Fil d'Ariane

Menaces en mer : le chef de l’ONU lance un S.O.S.

Lors d’un débat du Conseil de sécurité sur la sécurité maritime, le Secrétaire général des Nations Unies, António Guterres, a rappelé combien l’humanité dépendait des océans et des mers, non seulement pour leur biodiversité ou l’oxygène qu’ils génèrent, mais aussi pour le commerce et la stabilité géopolitiques. « Les routes maritimes unissent le monde » et sont « depuis toujours le principal vecteur d’échanges commerciaux », a-t-il souligné.
Criminalité, conflits et tensions régionales

Mais ces routes maritimes, essentielles à l’équilibre mondial, sont aujourd’hui fragilisées. « Des difficultés liées à des frontières contestées, à l’épuisement des ressources naturelles de l’océan, en passant par l’escalade des tensions géopolitiques qui attisent les flammes de la concurrence, des conflits et de la criminalité », a énuméré le chef de l’ONU. Le Conseil de sécurité, a-t-il rappelé, s’est déjà saisi de plusieurs de ces menaces : « La piraterie, le vol à main armée, le trafic et le crime organisé […] mais aussi le terrorisme maritime ».

* _Actions demandées_
**A)** Dans l'article sur la sécurité maritime, reformulez sous forme de liste le paragraphe commençant par « Mais ces routes maritimes », en conservant ses faits principaux.
**B)** Poursuivez la rédaction de l'article sur la sécurité maritime à partir de sa dernière phrase.
Les lignes de données ci-après proviennent d'une source distincte.

* _Lignes de données_
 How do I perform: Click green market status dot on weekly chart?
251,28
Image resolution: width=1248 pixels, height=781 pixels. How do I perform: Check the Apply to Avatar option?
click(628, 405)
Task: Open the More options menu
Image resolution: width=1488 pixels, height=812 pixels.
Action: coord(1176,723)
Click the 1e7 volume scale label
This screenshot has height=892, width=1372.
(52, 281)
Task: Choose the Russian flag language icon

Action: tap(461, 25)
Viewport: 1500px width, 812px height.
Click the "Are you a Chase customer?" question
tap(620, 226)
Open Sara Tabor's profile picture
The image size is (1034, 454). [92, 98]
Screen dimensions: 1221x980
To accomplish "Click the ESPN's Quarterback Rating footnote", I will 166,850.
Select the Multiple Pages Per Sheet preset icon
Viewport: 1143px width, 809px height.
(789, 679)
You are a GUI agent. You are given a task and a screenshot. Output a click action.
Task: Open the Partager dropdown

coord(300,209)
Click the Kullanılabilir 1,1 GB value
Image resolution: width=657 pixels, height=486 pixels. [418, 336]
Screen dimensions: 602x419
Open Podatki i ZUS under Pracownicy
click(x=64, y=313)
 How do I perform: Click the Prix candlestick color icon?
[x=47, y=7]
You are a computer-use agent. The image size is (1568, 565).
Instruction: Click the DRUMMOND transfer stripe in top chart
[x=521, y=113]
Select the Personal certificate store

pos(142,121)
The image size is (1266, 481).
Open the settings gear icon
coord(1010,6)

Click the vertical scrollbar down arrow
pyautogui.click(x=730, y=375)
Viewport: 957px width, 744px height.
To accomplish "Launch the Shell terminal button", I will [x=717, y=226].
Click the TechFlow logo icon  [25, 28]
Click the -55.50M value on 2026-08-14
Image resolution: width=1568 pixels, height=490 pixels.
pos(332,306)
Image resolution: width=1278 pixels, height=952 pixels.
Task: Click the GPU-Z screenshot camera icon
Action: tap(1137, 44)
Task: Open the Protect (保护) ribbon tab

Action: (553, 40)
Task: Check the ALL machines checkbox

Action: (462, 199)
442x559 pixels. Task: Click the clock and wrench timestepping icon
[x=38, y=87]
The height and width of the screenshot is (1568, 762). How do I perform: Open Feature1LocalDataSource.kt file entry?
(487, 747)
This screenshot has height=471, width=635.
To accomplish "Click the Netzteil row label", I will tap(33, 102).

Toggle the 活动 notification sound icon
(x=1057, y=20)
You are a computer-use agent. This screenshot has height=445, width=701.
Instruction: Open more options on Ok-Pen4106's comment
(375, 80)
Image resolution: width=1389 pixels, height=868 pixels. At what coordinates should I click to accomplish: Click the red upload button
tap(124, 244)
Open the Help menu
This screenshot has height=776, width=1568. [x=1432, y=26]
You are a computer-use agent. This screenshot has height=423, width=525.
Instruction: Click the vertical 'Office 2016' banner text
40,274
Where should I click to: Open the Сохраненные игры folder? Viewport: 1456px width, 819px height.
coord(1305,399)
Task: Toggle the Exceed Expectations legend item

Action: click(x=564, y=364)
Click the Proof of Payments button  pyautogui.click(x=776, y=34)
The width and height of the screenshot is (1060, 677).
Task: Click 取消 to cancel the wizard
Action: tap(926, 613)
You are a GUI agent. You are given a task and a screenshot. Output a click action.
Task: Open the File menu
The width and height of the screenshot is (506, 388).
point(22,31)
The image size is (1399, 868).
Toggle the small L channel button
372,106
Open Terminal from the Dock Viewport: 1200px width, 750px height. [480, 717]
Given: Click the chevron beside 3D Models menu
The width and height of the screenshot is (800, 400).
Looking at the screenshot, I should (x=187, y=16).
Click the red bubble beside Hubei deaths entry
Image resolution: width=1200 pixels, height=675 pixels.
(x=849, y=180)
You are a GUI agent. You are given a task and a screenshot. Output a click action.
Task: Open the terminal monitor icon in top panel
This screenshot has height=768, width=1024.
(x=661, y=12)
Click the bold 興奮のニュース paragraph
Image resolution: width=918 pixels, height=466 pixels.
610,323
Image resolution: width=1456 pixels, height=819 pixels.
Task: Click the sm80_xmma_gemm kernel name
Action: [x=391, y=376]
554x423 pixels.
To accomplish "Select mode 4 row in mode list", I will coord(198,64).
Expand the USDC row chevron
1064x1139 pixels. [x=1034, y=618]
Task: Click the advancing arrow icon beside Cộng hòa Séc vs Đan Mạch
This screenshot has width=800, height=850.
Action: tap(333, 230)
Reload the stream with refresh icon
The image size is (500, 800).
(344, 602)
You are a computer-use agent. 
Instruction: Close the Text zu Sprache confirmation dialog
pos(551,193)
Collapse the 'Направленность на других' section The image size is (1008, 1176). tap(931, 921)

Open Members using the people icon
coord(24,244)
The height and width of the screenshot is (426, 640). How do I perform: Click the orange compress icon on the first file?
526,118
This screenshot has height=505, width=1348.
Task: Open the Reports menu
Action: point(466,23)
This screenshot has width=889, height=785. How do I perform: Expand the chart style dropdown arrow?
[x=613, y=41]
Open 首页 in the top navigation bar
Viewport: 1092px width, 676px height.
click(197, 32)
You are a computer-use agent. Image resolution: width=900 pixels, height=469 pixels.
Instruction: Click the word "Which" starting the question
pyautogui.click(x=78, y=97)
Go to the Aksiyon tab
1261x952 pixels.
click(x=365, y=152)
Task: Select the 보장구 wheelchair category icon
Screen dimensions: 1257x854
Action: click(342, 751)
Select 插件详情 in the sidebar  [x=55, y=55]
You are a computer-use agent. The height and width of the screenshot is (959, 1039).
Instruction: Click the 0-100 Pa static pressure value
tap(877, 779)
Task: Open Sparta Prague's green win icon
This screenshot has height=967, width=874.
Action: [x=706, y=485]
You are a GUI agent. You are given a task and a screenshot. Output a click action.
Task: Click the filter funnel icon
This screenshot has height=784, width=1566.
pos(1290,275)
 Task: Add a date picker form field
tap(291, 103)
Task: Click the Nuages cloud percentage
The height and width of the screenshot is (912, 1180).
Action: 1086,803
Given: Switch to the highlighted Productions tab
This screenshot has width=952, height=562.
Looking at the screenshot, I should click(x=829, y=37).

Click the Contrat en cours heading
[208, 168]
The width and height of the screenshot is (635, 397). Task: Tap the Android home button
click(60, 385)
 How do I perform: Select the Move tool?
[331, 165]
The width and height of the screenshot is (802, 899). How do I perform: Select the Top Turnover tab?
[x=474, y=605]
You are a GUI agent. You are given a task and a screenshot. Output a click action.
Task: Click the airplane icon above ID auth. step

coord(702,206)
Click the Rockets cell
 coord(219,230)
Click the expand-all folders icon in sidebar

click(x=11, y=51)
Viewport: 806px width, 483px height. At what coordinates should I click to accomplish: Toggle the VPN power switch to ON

* _Réponses par tâche_
**A)**
- Les routes maritimes, essentielles à l'équilibre mondial, sont aujourd'hui fragilisées.
- Le chef de l'ONU énumère plusieurs difficultés :
  - les frontières contestées ;
  - l'épuisement des ressources naturelles de l'océan ;
  - l'escalade des tensions géopolitiques, qui attise la concurrence, les conflits et la criminalité.
- Le Conseil de sécurité s'est déjà saisi de plusieurs menaces :
  - la piraterie ;
  - le vol à main armée ;
  - le trafic ;
  - le crime organisé ;
  - le terrorisme maritime.

**B)**
Les chiffres sont préoccupants. Après une baisse en 2024, les actes de piraterie repartent de plus belle. Selon l’Organisation maritime internationale (OMI), le nombre d’attaques a augmenté de près de moitié par rapport à l’an dernier à la même période. « En Asie, il a presque doublé », a précisé M. Guterres.
Les détroits de Malacca et de Singapour, la mer Rouge, le golfe d’Aden ou encore le golfe de Guinée concentrent désormais des activités illicites multiples, allant du trafic de migrants à la pêche illégale, en passant par la contrebande de pétrole, d’armes et de drogues.
Les réseaux transnationaux sont eux aussi pointés du doigt. « L’héroïne en provenance d’Afghanistan continue d’arriver en Afrique de l’Est par l’océan Indien. La cocaïne passe par les côtes des Amériques et traverse l’océan Atlantique pour atteindre l’Afrique de l’Ouest et les ports européens », a décrit le Secrétaire général. À cela s’ajoute une menace plus récente : les cyberattaques qui visent les ports et les compagnies maritimes.
« Des routes maritimes du monde et des populations qui en dépendent nous parvient un message de détresse », a-t-il résumé.

Un appel à la coopération
Pour faire face à ces menaces, António Guterres a insisté sur la nécessité d’agir dans trois domaines : le respect du droit international, la lutte contre les causes profondes de l’insécurité maritime, et le renforcement des partenariats à tous les niveaux.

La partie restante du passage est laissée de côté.